## Task to carry out
Copy out the exchange on showing 3D vector fields word for word, in full.

I was wondering if you know of good designs that represent direction and magnitude of a continuously varying vector function in 3-dimensional space (imagine velocities of gas atoms or the strength of some field)?

-- Lee Kamentsky (email)


Aeronautical engineers must do this all the time; see what they're up to.

-- Edward Tufte


Thanks, I found this while I was looking: http://www.tfd.chalmers.se/~lada/postscript_files/sinisa_edinburgh.pdf

If you can open it (it takes quite a while for my computer to display it), please look at fig 13 with the hydrogen bubbles. I think that is a really compelling image - you can see the flow speed up as it goes over the top of the cube, like an airplane wing.

BTW, your work and found examples are an inspiration. Thanks again.

-- Lee Kamentsky (email)

## Data provided
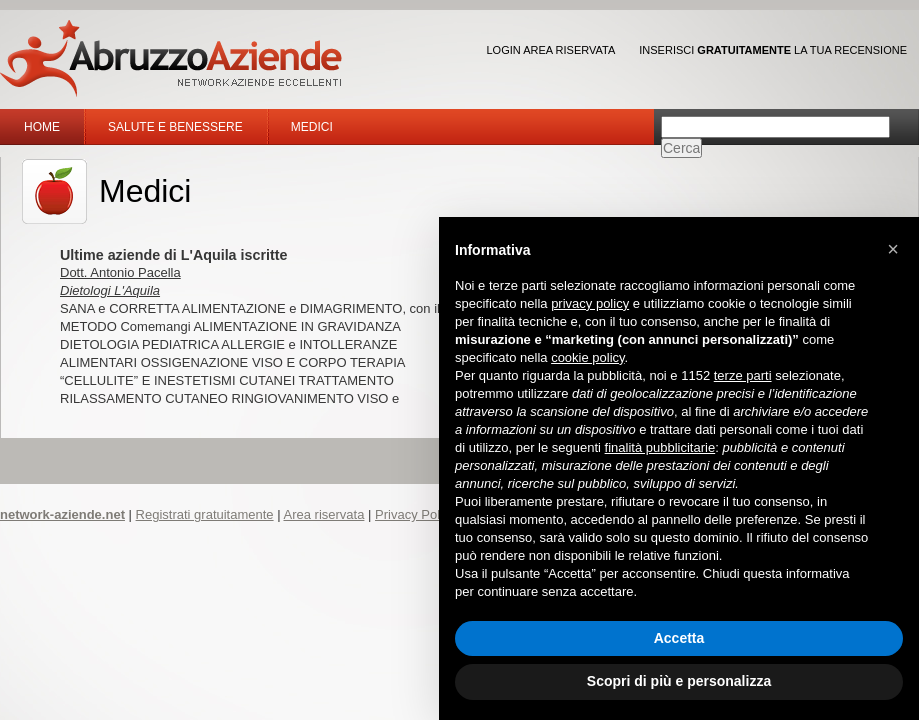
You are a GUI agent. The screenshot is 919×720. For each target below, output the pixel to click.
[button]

## Task solution
I was wondering if you know of good designs that represent direction and magnitude of a continuously varying vector function in 3-dimensional space (imagine velocities of gas atoms or the strength of some field)?

-- Lee Kamentsky (email)


Aeronautical engineers must do this all the time; see what they're up to.

-- Edward Tufte


Thanks, I found this while I was looking: http://www.tfd.chalmers.se/~lada/postscript_files/sinisa_edinburgh.pdf

If you can open it (it takes quite a while for my computer to display it), please look at fig 13 with the hydrogen bubbles. I think that is a really compelling image - you can see the flow speed up as it goes over the top of the cube, like an airplane wing.

BTW, your work and found examples are an inspiration. Thanks again.

-- Lee Kamentsky (email)